A bat found in the yard of a Mesa County resident has tested positive for rabies. We know rabies exists in our bat population throughout Colorado and Mesa County, but this is the first bat to test positive for the viral illness in 2018. Since 2014, seven animals have tested positive for rabies – all of those were bats.
Rabies is most commonly spread through the bite of an infected animal, like a bat, skunk, raccoon, coyote or fox. Any mammal can be infected with rabies, so it’s important to vaccinate your pets against the illness. Rabies symptoms in animals include acting strange, drooling or excessive aggression. Rabies is almost always fatal in humans, so prevention and testing are key. Once symptoms appear, there is no treatment for rabies.
If residents find a wild animal on their property, dead or alive, they should contact Mesa County Animal Services (MCAS) at (970) 242-4646 for guidance. Residents should never touch a wild animal. It’s important to have dead bats found in your home tested for rabies, because their bites can often be small and undetectable. Bats are the animal that most frequently test positive for rabies in Mesa County.
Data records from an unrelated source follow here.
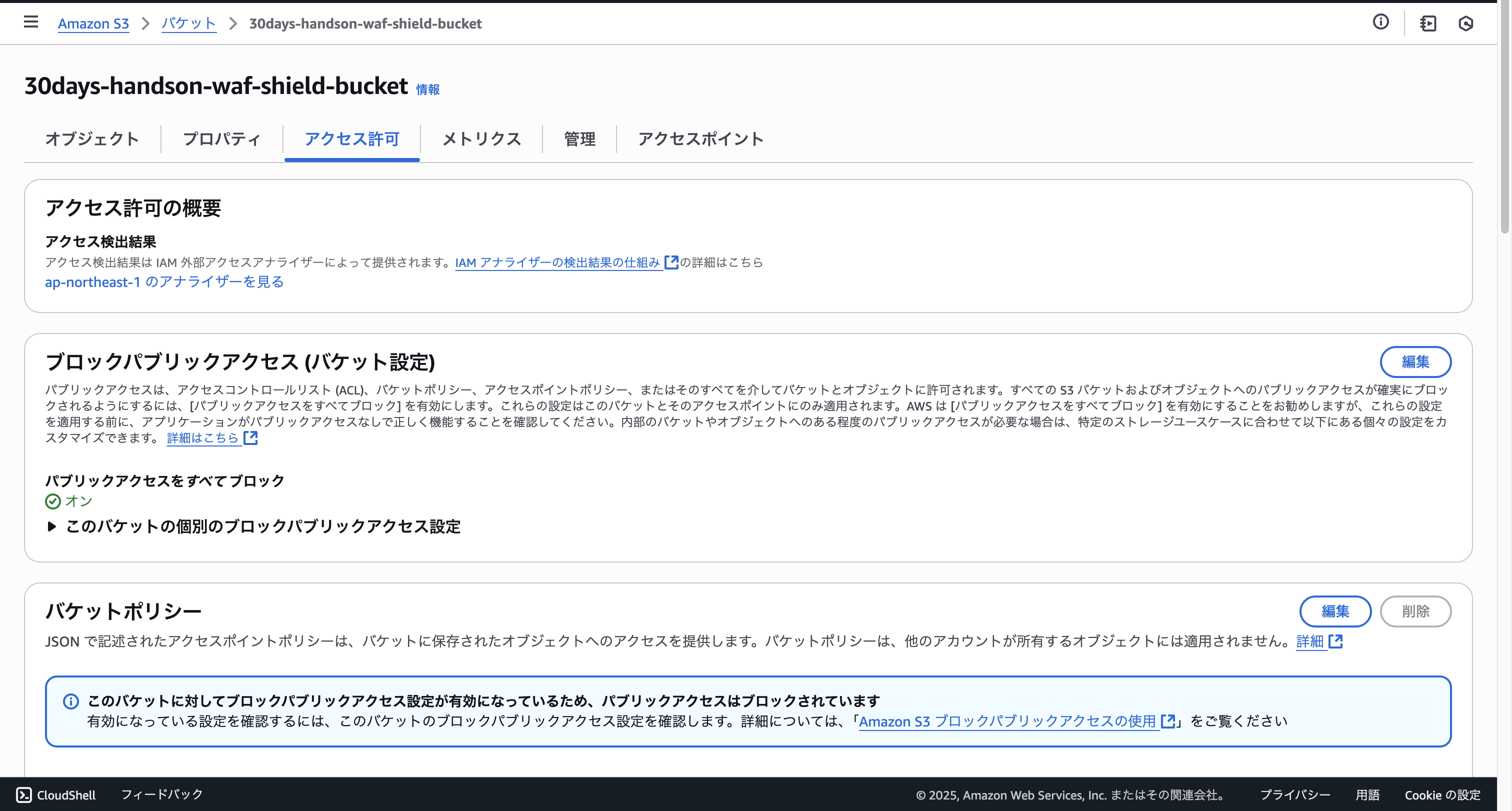This screenshot has height=811, width=1512.
Task: Click the info icon in the top bar
Action: (x=1380, y=22)
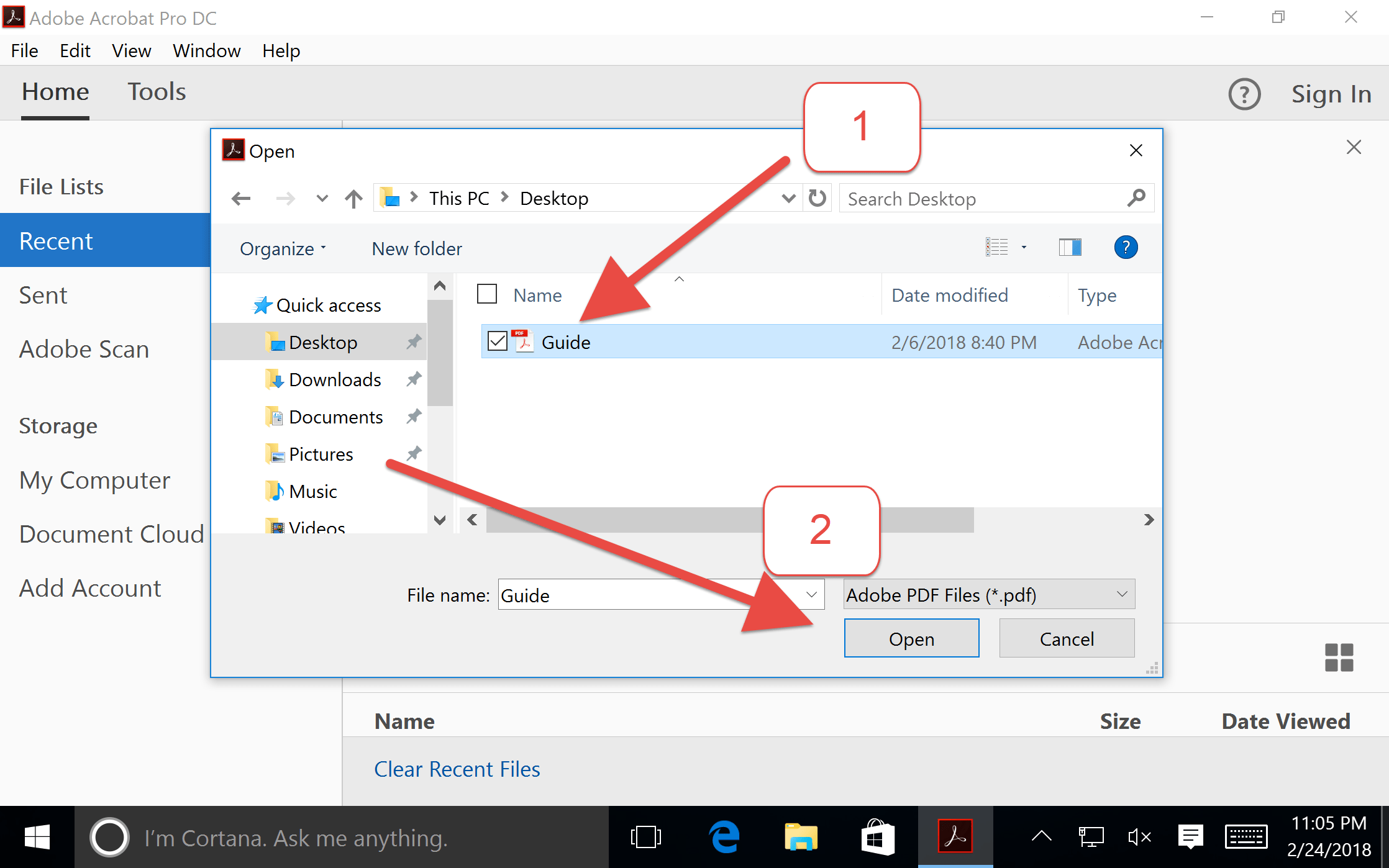Switch to the Tools tab
1389x868 pixels.
[157, 93]
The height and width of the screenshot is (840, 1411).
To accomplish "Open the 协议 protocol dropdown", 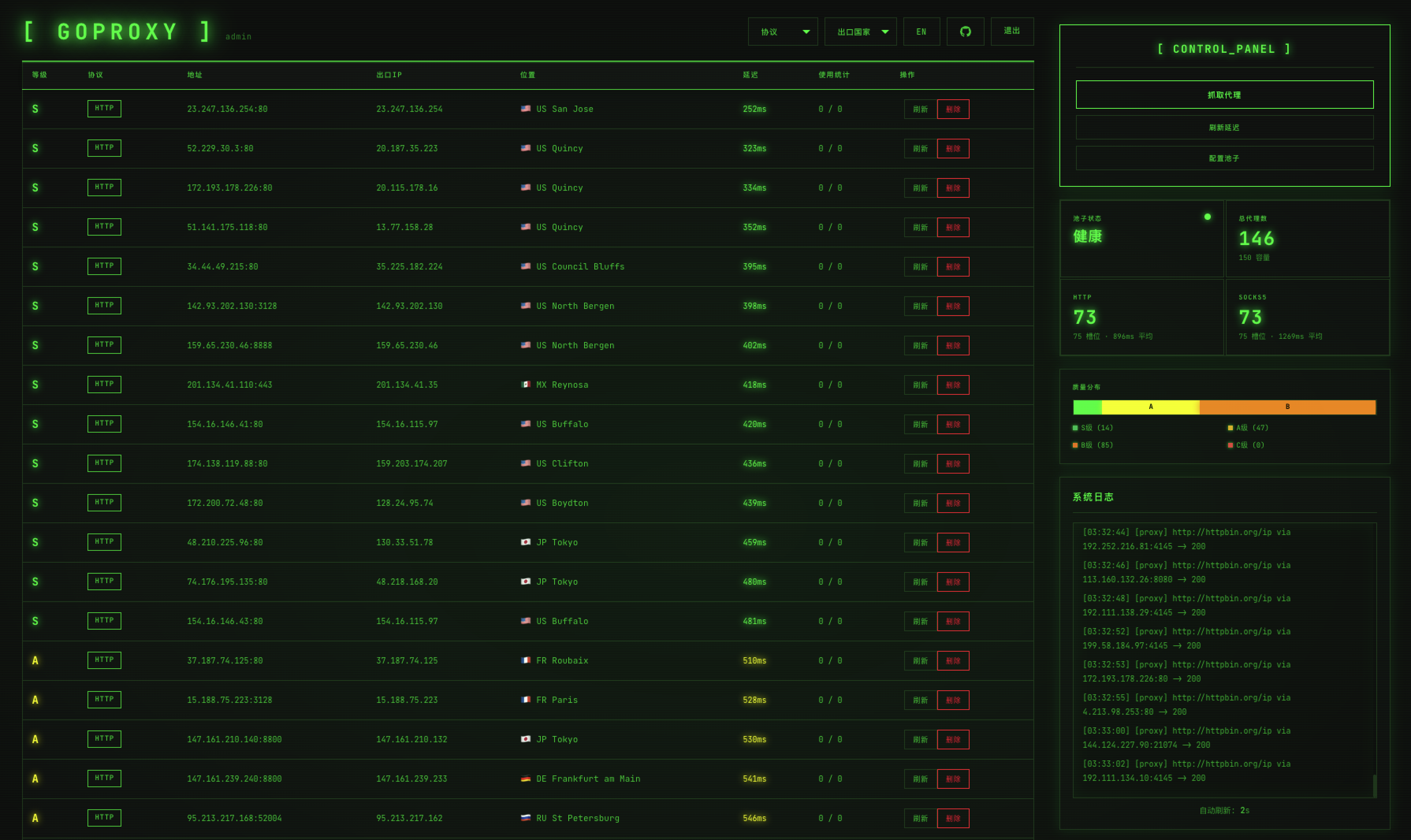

According to Colorado Parks and Wildlife (CPW) Wildlife Biologist Dan Neubaum, our local bats will likely be going into hibernation or migrating soon.
“In many urban settings bats will often be gone by the end of September, but their body condition (fat reserves) will influence roosting preferences,” Neubaum said. “It’s unlikely that a bat will try to stay in your attic over the winter because the weather wouldn’t work out for them. They prefer remote rock crevices because they don’t freeze, but they do stay nice and cool – which is good for a hibernating animal.”
Neubaum also noted that bats are great for Mesa County since they eat insects, which are usually abundant in agricultural areas. He also said that just because a bat is down, on a sidewalk or other area, doesn’t necessarily mean it’s sick – it could be a young bat who is naïve and still has accidents.
Please remember, no matter how young or innocent wild animals look, you should leave them alone. If you’re concerned, you can always call MCAS or CPW for help.